GRIT: The Secret to Success

Jann FreedLeading, Learning, Sage-ing Leave a Comment

This post is written for anyone who wants “in” on the secret to success.  If you have ever wondered:  Why the people at the very top of your field are at the top?  What do you think makes them special?  How did they likely get there?  What is the secret to success?  If so, then this post is for you.  If you learn something, please share it.

So you are having a cup of coffee and pondering:  What is the secret of success?  Why do some people rise to the top of their profession and/or achieve their dreams?

Recently, we went on vacation and I read a book in which I underlined almost every sentence!  Have you read or heard about GRIT:  Why Passion and Resilience are the Secrets to Success by Angela Duckworth (revised version is subtitled:  The Power of Passion and Perseverance).  I was so moved by the book that I immediately ordered a copy for each of my three young professional sons.  If you want a shortcut, I recommend you watch Duckworth’s TED Talk and/or listen to the many interviews she has conducted about this topic such as at Google. 

As I read the book, I concluded everyone (parents, teachers, coaches, bosses, grandparents) can benefit from understanding her message which is based on extensive research.  The premise of the book is this:

Regardless of the profession, the highly successful had a determination that was reflected in being unusually resilient and hardworking.  In addition, they knew what they wanted.  The combination of determination and direction is also a blend of passion and perseverance that made high achievers special.  Duckworth calls this grit.  In fact, she developed a simple Grit Scale to measure perseverance and passion–the extent to which we approach life with grit.

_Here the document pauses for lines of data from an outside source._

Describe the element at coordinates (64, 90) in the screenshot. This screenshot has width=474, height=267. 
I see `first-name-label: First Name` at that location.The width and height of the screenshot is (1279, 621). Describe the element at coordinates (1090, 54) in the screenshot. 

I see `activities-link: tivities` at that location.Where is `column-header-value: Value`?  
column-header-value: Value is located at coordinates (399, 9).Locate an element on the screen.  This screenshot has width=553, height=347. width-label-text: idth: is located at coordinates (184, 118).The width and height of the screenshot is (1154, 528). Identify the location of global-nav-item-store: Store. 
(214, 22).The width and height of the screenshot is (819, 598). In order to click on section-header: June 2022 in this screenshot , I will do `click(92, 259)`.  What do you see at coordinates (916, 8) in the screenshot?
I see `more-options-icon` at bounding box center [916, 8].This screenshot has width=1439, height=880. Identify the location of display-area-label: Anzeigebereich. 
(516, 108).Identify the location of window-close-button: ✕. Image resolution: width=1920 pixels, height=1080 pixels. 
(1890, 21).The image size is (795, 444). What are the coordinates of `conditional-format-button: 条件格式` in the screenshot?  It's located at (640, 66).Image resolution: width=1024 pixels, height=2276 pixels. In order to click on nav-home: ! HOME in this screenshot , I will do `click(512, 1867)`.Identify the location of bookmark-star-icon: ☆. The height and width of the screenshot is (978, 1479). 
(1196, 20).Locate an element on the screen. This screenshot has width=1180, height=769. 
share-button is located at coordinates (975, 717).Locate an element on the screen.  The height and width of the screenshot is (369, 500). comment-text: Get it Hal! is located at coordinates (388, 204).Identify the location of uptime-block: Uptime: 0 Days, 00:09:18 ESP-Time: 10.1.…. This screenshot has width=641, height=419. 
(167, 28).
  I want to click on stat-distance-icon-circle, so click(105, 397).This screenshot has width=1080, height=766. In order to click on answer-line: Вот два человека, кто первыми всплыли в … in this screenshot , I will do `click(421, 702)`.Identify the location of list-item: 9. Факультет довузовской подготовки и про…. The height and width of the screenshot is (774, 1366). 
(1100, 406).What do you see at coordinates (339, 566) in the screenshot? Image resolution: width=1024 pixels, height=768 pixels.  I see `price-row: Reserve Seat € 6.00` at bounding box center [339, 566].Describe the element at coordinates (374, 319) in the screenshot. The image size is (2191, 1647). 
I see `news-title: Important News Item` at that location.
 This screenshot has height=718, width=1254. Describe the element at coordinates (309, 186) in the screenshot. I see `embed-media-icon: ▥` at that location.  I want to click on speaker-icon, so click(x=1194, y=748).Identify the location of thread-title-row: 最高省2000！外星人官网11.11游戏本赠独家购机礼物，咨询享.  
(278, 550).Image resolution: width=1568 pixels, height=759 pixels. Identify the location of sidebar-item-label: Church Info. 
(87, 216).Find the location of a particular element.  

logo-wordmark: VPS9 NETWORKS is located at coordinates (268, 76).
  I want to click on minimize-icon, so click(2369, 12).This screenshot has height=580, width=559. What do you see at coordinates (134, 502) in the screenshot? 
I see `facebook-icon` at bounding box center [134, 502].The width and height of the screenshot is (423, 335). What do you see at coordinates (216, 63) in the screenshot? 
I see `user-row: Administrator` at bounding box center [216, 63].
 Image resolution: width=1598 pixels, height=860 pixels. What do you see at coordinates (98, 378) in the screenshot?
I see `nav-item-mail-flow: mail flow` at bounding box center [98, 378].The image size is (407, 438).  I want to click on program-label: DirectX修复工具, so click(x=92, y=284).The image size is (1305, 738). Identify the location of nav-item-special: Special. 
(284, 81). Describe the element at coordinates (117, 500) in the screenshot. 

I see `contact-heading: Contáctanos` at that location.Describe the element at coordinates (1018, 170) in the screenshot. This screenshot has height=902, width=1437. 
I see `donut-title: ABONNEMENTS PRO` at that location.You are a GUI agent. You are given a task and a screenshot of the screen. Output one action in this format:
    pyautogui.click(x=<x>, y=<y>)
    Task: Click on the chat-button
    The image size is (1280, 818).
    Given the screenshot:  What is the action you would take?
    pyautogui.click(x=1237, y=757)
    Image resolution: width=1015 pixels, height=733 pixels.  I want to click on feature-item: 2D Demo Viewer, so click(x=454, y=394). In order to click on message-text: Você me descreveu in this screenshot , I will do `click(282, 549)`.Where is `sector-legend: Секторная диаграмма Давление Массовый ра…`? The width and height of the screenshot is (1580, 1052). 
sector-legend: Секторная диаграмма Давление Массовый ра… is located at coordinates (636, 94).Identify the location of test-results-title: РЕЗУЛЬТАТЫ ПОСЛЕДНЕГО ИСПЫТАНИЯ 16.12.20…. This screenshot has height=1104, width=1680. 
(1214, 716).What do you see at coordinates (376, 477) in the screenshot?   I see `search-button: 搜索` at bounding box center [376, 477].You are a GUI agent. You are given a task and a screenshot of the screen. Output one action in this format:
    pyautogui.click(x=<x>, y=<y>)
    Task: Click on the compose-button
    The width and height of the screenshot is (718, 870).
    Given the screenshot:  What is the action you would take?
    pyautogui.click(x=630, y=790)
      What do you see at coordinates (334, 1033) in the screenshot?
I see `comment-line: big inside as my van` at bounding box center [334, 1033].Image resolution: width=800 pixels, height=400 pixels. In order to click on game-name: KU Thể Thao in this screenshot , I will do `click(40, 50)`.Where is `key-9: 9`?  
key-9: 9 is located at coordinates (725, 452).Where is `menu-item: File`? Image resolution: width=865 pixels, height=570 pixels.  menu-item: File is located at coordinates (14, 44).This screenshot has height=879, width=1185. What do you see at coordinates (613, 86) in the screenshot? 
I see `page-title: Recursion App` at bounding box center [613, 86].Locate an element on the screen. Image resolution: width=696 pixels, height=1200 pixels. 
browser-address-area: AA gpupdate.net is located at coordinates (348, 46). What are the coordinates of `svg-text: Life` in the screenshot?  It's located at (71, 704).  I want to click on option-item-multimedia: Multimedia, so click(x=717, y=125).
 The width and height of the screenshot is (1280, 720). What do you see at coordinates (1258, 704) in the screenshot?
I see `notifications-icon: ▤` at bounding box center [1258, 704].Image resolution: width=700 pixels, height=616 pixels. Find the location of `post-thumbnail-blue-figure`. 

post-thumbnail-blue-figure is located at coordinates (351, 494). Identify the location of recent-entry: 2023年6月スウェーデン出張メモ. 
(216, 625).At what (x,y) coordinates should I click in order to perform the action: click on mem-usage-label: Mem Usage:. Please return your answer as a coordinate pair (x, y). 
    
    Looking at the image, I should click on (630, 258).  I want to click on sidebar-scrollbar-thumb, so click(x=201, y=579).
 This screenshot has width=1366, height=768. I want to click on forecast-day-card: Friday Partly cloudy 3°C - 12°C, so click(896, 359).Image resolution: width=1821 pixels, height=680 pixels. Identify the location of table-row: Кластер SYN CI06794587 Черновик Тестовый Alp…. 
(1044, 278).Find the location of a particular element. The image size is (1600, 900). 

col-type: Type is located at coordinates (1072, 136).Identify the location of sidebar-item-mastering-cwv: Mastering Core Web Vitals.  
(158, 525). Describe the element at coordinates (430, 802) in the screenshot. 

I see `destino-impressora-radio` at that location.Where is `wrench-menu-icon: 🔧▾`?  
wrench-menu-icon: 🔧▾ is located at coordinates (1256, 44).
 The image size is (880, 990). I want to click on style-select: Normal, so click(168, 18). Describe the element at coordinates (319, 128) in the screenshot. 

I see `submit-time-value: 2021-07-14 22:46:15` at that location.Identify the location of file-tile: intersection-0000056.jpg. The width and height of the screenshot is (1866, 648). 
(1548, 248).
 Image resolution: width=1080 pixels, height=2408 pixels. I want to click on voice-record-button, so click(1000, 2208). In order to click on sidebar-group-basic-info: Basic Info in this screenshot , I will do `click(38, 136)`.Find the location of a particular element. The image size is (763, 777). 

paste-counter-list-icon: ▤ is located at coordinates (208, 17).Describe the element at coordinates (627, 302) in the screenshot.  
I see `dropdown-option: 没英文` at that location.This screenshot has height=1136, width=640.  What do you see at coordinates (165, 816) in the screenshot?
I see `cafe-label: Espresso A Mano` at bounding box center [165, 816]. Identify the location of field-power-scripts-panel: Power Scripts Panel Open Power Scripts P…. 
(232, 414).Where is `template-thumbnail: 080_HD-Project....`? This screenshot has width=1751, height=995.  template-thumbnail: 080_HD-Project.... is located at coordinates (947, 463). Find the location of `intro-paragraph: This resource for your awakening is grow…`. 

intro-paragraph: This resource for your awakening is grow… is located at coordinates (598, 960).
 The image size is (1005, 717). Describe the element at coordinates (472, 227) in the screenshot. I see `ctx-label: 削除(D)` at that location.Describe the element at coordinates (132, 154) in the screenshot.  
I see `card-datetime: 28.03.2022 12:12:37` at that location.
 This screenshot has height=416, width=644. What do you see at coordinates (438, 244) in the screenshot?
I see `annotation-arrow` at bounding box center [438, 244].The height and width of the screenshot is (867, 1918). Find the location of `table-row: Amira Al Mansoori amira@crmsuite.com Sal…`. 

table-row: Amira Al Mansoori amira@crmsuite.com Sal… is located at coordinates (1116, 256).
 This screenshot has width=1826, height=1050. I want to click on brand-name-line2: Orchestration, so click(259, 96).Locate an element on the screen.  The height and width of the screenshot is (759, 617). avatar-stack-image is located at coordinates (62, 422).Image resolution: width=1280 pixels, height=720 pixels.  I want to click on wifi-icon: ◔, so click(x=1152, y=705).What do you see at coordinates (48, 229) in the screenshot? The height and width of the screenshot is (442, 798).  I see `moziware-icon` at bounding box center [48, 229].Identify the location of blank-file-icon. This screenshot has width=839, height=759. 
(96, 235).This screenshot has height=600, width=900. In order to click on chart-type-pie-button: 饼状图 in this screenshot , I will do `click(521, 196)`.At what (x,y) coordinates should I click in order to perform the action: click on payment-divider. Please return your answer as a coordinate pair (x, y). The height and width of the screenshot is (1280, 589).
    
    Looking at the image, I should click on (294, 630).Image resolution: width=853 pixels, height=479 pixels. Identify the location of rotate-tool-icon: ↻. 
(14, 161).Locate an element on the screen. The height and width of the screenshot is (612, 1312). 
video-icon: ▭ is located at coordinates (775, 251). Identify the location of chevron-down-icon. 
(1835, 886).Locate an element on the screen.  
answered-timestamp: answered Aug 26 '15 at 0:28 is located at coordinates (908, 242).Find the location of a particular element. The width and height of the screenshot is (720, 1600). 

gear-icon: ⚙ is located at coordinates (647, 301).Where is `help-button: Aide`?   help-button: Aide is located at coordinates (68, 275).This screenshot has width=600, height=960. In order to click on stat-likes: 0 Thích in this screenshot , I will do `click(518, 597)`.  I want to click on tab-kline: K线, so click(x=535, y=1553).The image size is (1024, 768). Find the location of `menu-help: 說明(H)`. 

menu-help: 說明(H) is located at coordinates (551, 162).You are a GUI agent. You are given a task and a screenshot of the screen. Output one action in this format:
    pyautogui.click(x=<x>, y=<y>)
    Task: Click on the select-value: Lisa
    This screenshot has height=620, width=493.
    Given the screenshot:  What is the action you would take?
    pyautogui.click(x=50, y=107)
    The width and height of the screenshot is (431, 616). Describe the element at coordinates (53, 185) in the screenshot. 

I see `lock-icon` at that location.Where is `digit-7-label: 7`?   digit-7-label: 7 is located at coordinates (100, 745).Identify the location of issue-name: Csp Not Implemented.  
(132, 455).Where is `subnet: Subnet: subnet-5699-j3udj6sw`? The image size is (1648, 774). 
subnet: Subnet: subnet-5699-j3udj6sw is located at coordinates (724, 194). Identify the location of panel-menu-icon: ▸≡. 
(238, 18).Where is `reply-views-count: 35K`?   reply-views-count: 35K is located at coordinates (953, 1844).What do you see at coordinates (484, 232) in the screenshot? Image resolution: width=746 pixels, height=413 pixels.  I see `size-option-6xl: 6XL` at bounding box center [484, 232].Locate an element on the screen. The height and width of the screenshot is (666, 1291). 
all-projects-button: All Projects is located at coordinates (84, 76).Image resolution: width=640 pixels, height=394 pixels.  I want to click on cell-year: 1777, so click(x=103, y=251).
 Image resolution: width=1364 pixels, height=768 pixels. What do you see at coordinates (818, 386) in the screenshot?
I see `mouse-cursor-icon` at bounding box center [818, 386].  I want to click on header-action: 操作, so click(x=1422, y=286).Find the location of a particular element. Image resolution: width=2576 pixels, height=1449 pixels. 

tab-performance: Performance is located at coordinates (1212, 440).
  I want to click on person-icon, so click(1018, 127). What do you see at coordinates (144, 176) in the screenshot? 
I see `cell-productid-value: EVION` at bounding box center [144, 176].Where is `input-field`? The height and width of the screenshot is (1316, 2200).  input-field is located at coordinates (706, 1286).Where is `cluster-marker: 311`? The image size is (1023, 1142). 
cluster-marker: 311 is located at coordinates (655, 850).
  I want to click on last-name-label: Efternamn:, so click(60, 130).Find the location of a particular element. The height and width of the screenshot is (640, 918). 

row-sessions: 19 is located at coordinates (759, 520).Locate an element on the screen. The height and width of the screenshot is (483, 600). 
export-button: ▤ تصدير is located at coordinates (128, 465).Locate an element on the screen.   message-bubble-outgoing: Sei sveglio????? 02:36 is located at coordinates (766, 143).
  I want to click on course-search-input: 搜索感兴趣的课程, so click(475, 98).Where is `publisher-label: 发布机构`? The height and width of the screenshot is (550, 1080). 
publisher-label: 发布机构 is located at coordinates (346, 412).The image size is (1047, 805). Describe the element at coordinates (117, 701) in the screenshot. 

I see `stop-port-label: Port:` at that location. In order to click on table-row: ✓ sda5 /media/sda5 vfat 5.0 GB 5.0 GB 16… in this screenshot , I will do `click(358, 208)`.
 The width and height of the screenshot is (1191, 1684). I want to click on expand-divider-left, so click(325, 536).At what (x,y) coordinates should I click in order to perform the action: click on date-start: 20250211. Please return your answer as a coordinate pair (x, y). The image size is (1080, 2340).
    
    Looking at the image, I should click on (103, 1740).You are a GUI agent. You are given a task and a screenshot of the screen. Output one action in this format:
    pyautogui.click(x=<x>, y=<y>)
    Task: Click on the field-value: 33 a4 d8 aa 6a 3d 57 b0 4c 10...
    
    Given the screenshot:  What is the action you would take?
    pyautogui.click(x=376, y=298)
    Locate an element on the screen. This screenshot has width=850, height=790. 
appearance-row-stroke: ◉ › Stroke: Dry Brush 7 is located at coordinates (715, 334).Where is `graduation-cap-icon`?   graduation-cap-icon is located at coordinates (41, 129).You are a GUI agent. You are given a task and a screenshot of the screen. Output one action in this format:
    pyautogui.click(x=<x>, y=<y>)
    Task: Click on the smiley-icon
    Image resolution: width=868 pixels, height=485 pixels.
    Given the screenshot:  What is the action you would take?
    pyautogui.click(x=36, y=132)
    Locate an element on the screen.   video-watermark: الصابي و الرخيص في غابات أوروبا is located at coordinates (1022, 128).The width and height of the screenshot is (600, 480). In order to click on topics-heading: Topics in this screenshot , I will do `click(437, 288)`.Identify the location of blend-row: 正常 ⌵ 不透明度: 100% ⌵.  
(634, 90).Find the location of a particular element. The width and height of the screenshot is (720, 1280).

In the past few months, I blogged about resilience so this topic has been on my mind.  I was also reading this book during the weeks of the Olympics and over and over again there were examples of people demonstrating grit.  While I was glued to the television, I was more interested in the human interest stories than some of the actual sports.  But we witnessed grit in action:  passion, perseverance, resilience, and determination (hard work).  Duckworth says that we can’t ignore talent, but talent is overrated.  She says:

“Talent is no guarantee of grit … Our potential is one thing.  What we do with it is quite another.”

Duckworth continues to say:  “As much as talent counts, efforts count twice.” 

She came up with this formula:

talent x effort = skill

skill x effort = achievement

“What each person achieves depends on just two things:  talent and effort.  Talent–how fast we improve in skill–absolutely matters.  But effort factors into the calculation twice, not onceEffort build skill.  At the very same time, effort makes skill productive.” 

The book helped me understand myself better, what I can use in coaching/teaching others, and what I might have done differently raising children.  And if I am so fortunate to have grandchildren someday, how I might help them become more resilient by finding their passion.

In my next few posts, I am going to continue to share what I learned about grit.  Interestingly, many of her themes reinforce Simon Sinek’s messages about finding your why and discovering your purpose.

  • How well do you approach life with grit?
  • What are the examples in your life of demonstrating passion, perseverance, resilience, and determination (hard work)?